On Tue, 3 Feb 2009, Evgeniy Polyakov wrote:

> On Tue, Feb 03, 2009 at 10:24:31PM +1100, Herbert Xu (herbert@...dor.apana.org.au) wrote:
>>> I even believe that for some hardware it is the only way to deal
>>> with the jumbo frames.
>>
>> Not necessarily.  Even if the hardware can only DMA into contiguous
>> memory, we can always allocate a sufficient number of contiguous
>> buffers initially, and then always copy them into fragmented skbs
>> at receive time.  This way the contiguous buffers are never
>> depleted.
>
> How many such preallocated frames is enough? Does it enough to have all
> sockets recv buffer sizes divided by the MTU size? Or just some of them,
> or... That will work but there are way too many corner cases.
>
>> Granted copying sucks, but this is really because the underlying
>> hardware is badly designed.  Also copying is way better than
>> not receiving at all due to memory fragmentation.
>
> Maybe just do not allow jumbo frames when memory is fragmented enough
> and fallback to the smaller MTU in this case?
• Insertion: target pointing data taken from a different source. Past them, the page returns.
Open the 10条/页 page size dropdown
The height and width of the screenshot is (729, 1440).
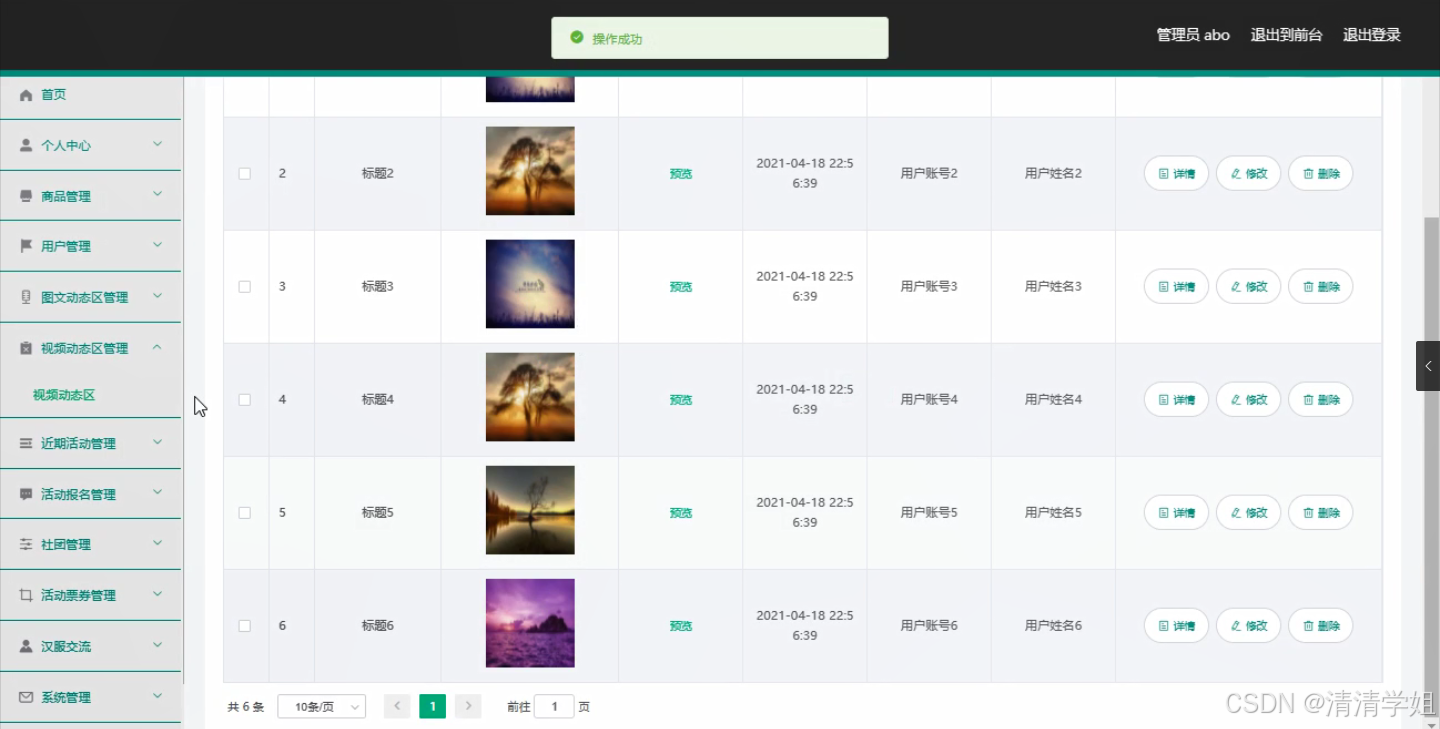click(321, 705)

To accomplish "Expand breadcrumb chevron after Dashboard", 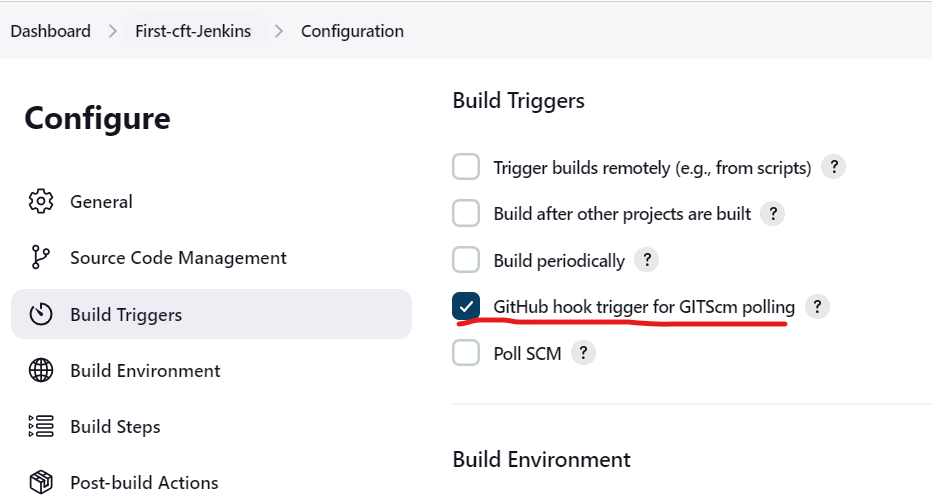I will (x=113, y=31).
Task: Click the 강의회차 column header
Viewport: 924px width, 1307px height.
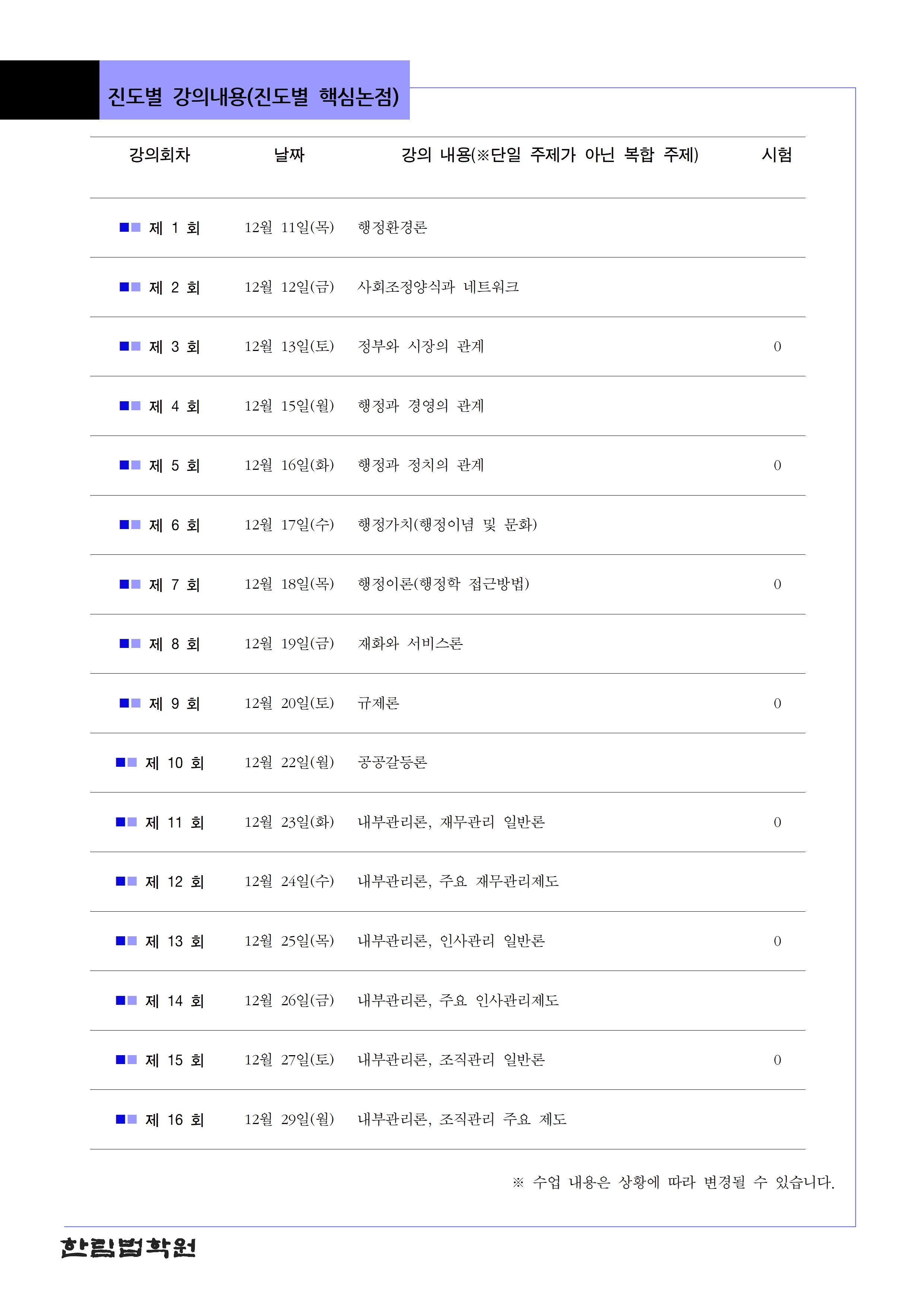Action: point(159,155)
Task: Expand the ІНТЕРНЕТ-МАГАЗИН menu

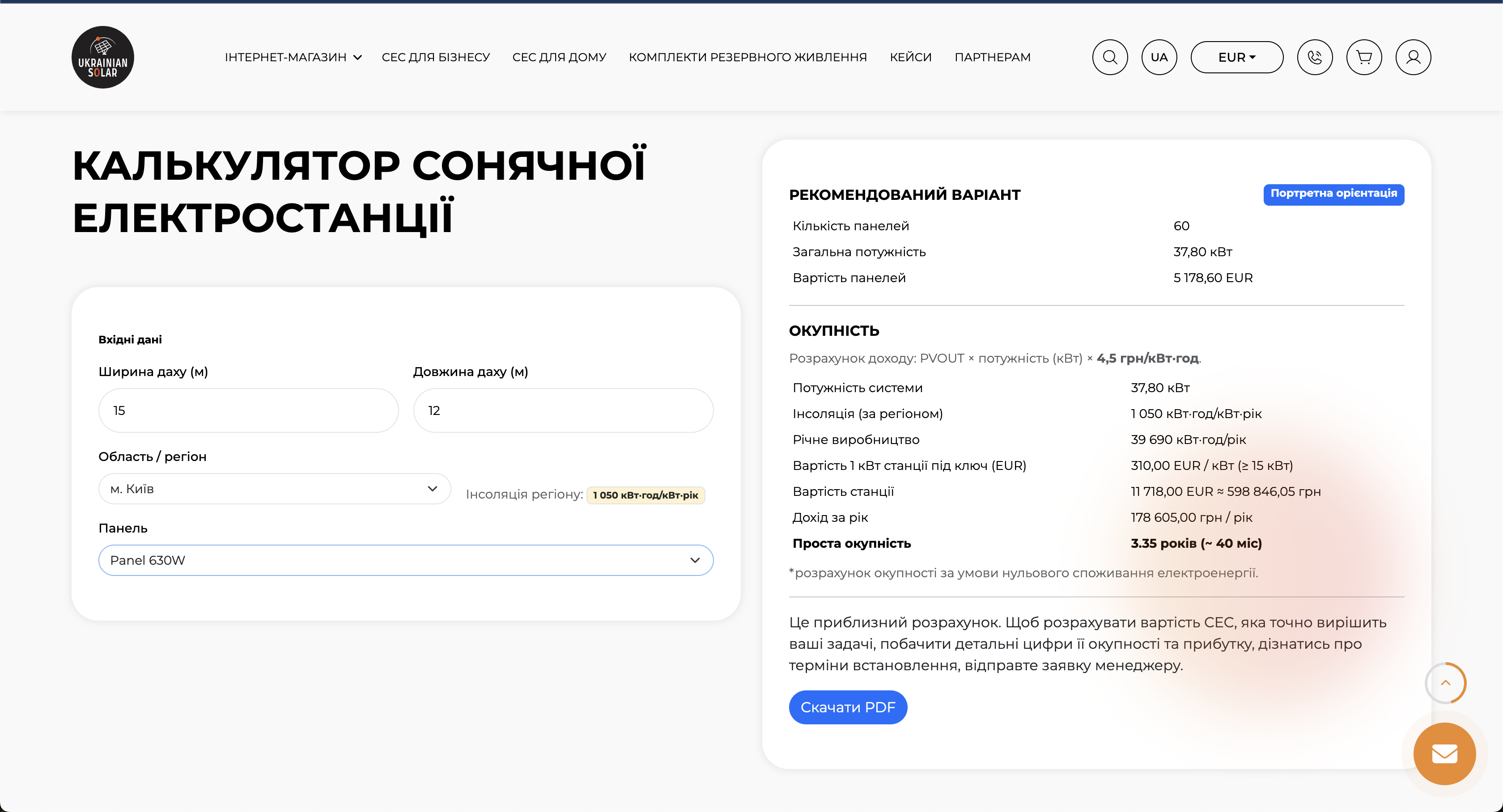Action: (x=293, y=57)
With LRO/GRO stuff there
> should be not that much of the overhead compared to multiple-page
> copies.


1. define 'fragmented enough'

2. the packet size was already negotiated on your existing connections, 
how are you going to change all those on the fly?

3. what do you do when a remote system sends you a large packet? drop it 
on the floor?

having some pool of large buffers to receive into (and copy out of those 
buffers as quickly as possible) would cause a performance hit when things 
get bad, but isn't that better than dropping packets?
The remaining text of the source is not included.